Please answer these questions about the text below on the Black automobile:
1. At what street address was the Black built?
2. What price range did the Black sell for?
3. What engine did the Black have?

Reading text:

*-*-*

The Black was a brass era United States automobile, built at 124 East Ohio Street, Chicago, Illinois, in 1906.

It was a high wheeler buggy priced at a surprisingly low US$375-$450, when Gale's Model A was US$500, the high-volume Oldsmobile Runabout went for US$650, and the Ford "Doctor's Car" was US$850.

The Black featured a 10 hp (7.5 kW) two-cylinder air-cooled gasoline engine, chain drive, wheel steering and (unusual for the era) double brakes. It bragged speeds of 2-25 mph (3.2–40 km/h) and mileage of 30mpg (12.75 L/100 km).

Surreys and "top motor buggies" were also advertised.

*-*-*

Available data:
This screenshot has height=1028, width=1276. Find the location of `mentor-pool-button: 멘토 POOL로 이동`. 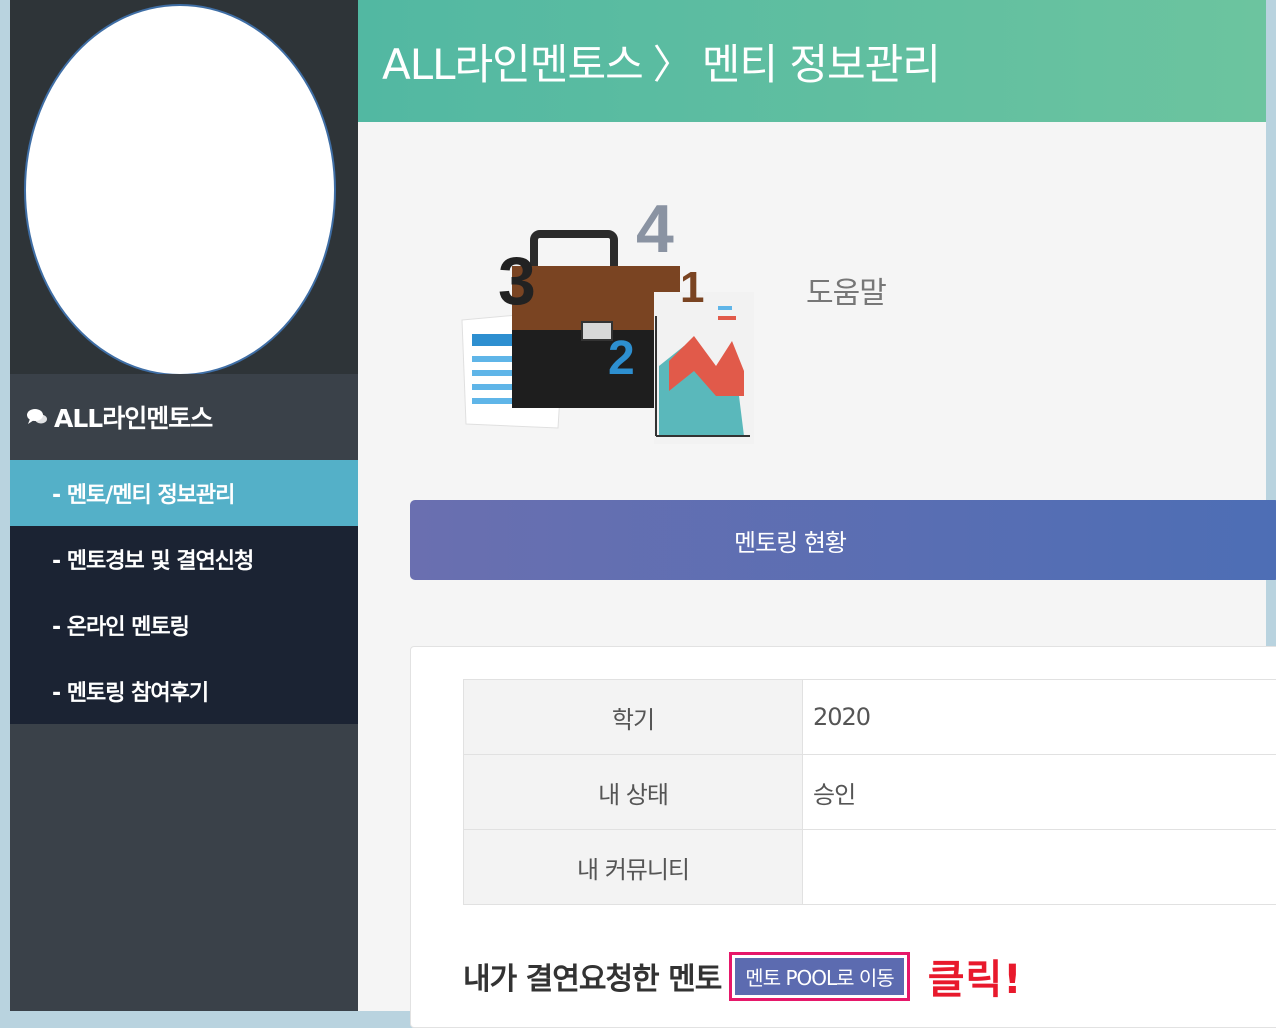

*-*-*

Solution for this task:
1. 124 East Ohio Street, Chicago, Illinois
2. US$375–$450
3. A 10 hp (7.5 kW) two-cylinder air-cooled gasoline engine